Judge VAUGHN concurs.

Judge MARTIN dissents.

Judge MARTIN

dissenting.

An order awarding or increasing child support must be based not only on the needs of the child, but also on the ability of the father to meet these needs. Holt v. Holt, 29 N.C. App. 124, 223 S.E. 2d 542 (1976). Thus, paramount to the validity of any child support order is the trial court’s finding, from the evidence presented, that the father currently possesses the ability to pay the amount awarded. This Court is bound by such a finding only if it is supported by competent evidence in the record. Sawyer v. Sawyer, 21 N.C. App. 293, 204 S.E. 2d 224 (1974).

Within the framework of these principles, the majority holds that the evidence presented at the hearing below was sufficient to support the trial court’s finding that defendant’s income and assets after expenses are sufficient to enable him to pay the increased child support and attorney’s fee. With this I cannot agree.

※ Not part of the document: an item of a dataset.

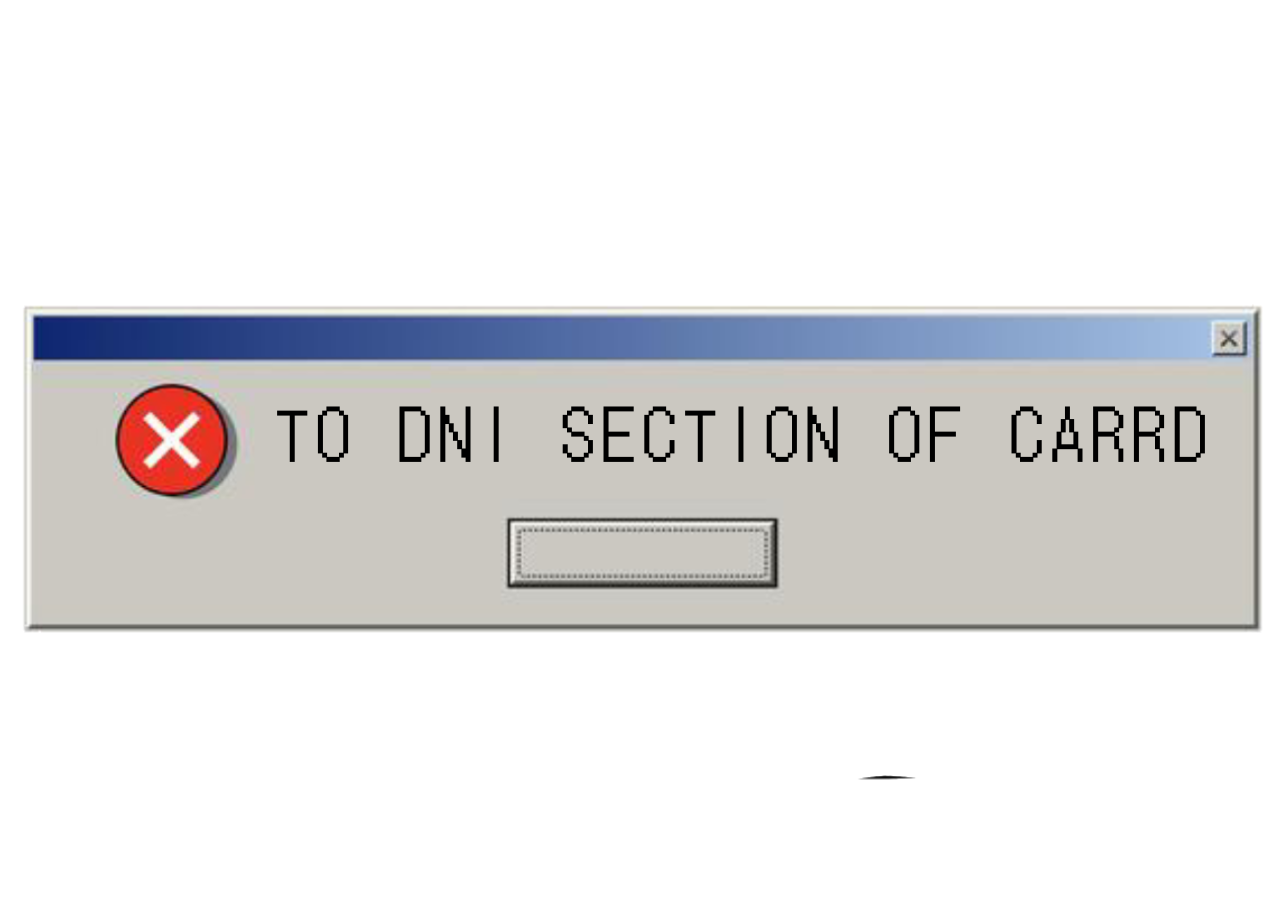1280x899 pixels.
Task: Click dotted focus rectangle inside button
Action: click(x=642, y=553)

At the hearing, defendant presented evidence of his monthly expenses as follows: mortgage payment, including taxes and insurance — $305.00; car payment —$145.00; utility bill —$105.00; child support payments to plaintiff — $140.00; life and accident insurance — $11.50; car insurance —$30.00; telephone bill —$12.00; clothing (self only) — $10.00; food (self only) — $200.00; medical and dental —$10.00. This evidence was expressly found as fact by the trial court and establishes that defendant had personal expenses, exclusive of the additional expenses of his second wife and a child *260of that marriage, totaling $968.50 per month. Defendant’s evidence further shows and the court found as fact that defendant’s net monthly income is $760.00, and his only assets include a mortgaged house — which defendant purchased only a year prior to the hearing, deriving the down payment from the sale of his home in North Carolina — and a two-year-old car on which he is still making payments. None of these assets is income producing and there is no evidence that defendant has income from any other source.

Plaintiff’s evidence at the hearing consisted of the February 1977 order which, pertinent to defendant’s ability to comply, states only that defendant has increased his income and has purchased a home.

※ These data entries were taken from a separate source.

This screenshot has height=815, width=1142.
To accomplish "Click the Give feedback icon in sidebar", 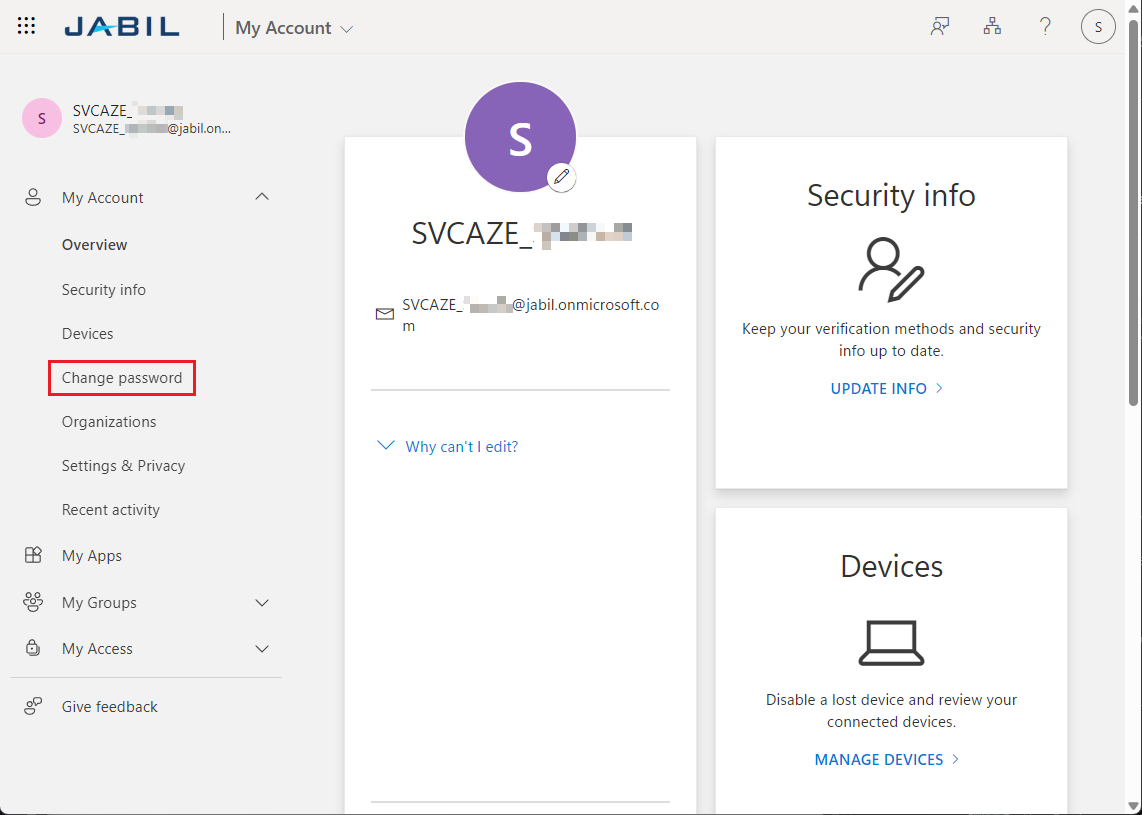I will pos(33,707).
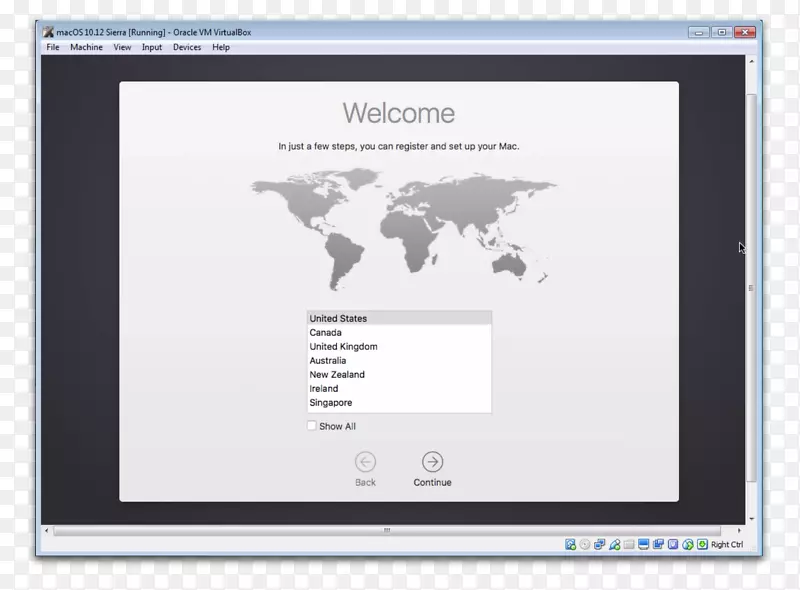
Task: Click the optical drive status bar icon
Action: 585,545
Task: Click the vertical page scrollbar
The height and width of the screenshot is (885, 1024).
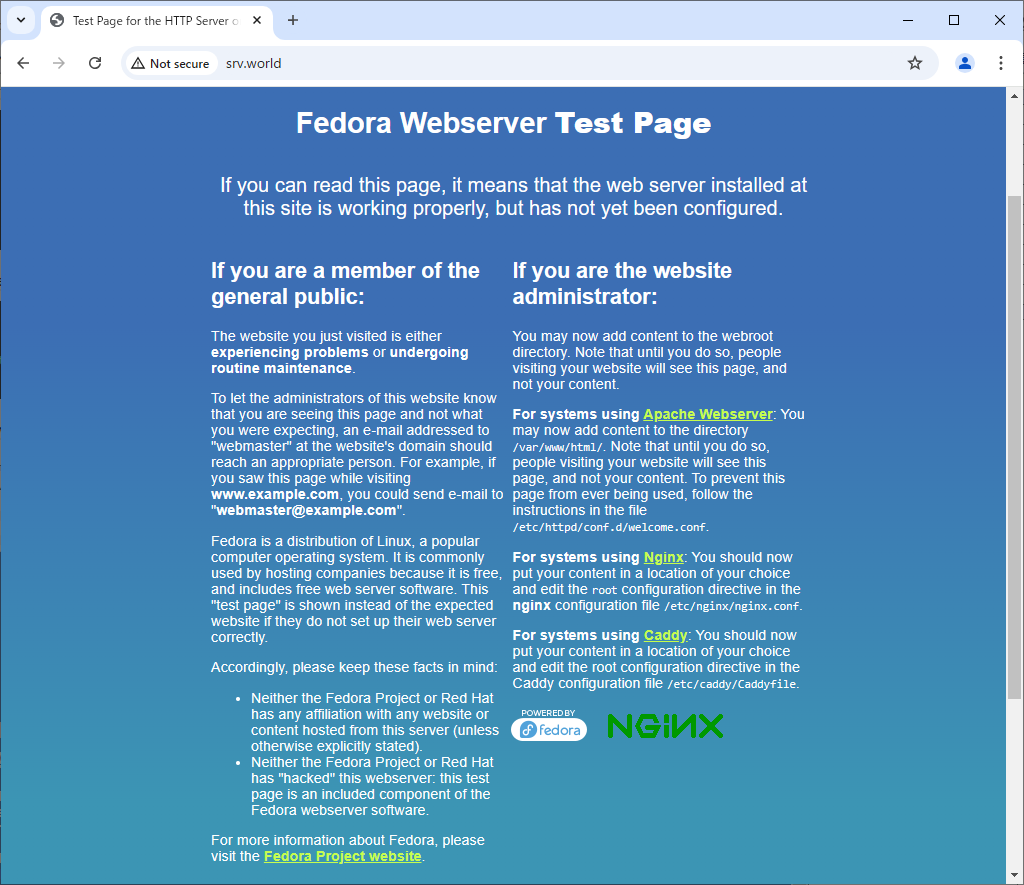Action: pyautogui.click(x=1015, y=450)
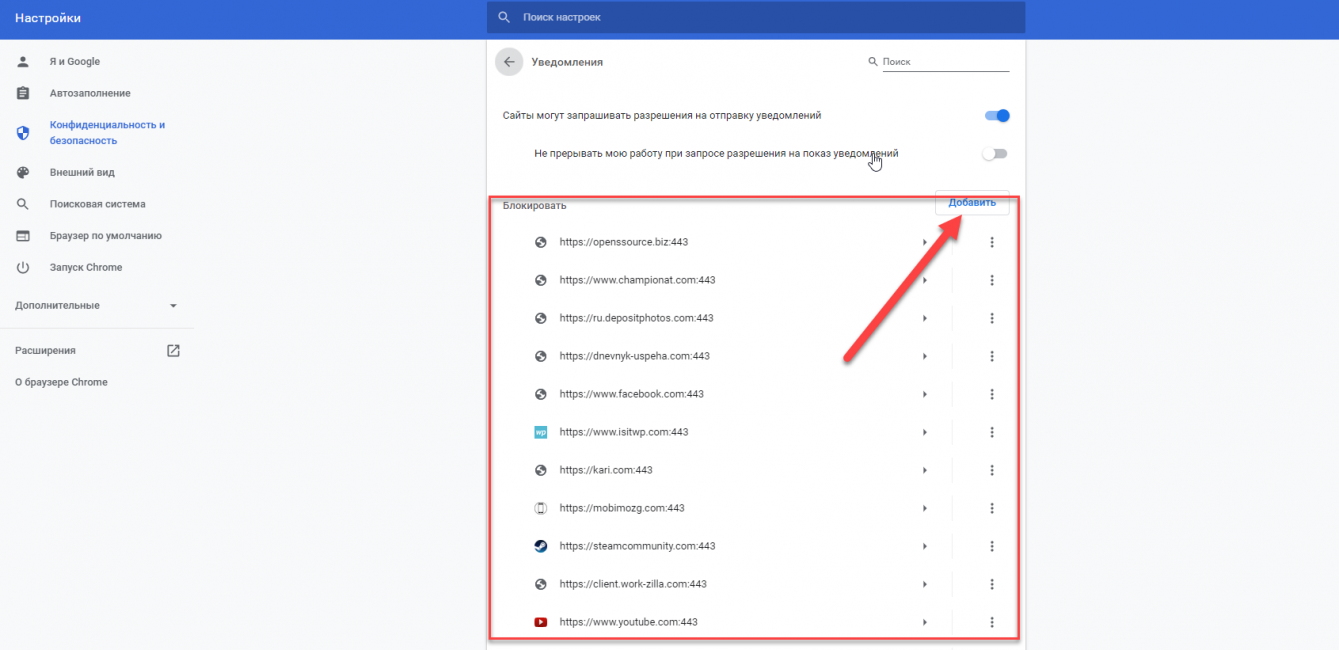Screen dimensions: 1339x650
Task: Expand details arrow for mobimozg.com
Action: pos(925,508)
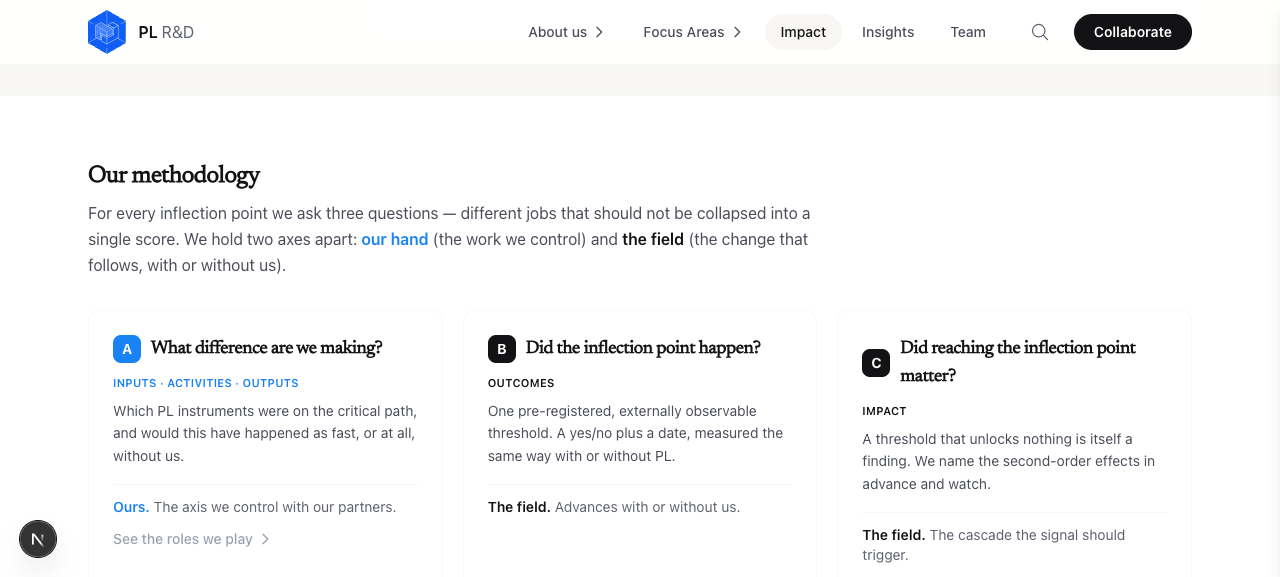Click the PL R&D site name text
This screenshot has height=577, width=1280.
tap(166, 32)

In the face of this evidence, the majority justifies the challenged finding by asserting that certain expenses testified to by defendant — specifically, the house payment and utility and food bills —were not necessary living expenses, and that the trial court intimated the same by stating that defendant’s income and assets, after consideration of his expenses, were sufficient to enable him to meet the increased payments. Taking judicial notice of the expenses essential to maintaining even a minimum standard of living in today’s society, I am unable to concur in the reasoning employed by the majority in its efforts to disregard the significance of the expenses testified to by defendant and found as fact by the court.

Furthermore, I cannot acquiesce in the majority’s reliance on Wyatt v. Wyatt, supra, as supportive of the position it has taken in the case at bar. Although not included in this Court’s reported opinion of that case, the record on appeal in Wyatt discloses, as the majority states, that the father had monthly expenses in excess of $900.00 —specifically, $911.00 — and personal net income of $589.45 per month. However, a further look at that record on appeal reveals that the father’s second wife brought home an additional $235.00 per month and received $80.00 per month support for a child of a prior marriage. These additional sources of income were significant to a determination of his ability to pay the increased support when one considers that the expenses listed by the father in Wyatt, unlike the instant case, included those expenses incurred by the father in maintaining his present family *261unit — his second wife, her child from a prior marriage and their twin daughters. Finally the father in Wyatt testified that he was a member of a golf club with an annual membership fee of $125.00 and owned golf clubs worth $500.00. These facts in mind, I cannot say that this Court’s decision in Wyatt compels or even strongly supports an identical result in the instant case.

On the evidence presented at the hearing below, I strongly believe that the trial court’s finding that defendant possessed sufficient income to comply with the support order was error.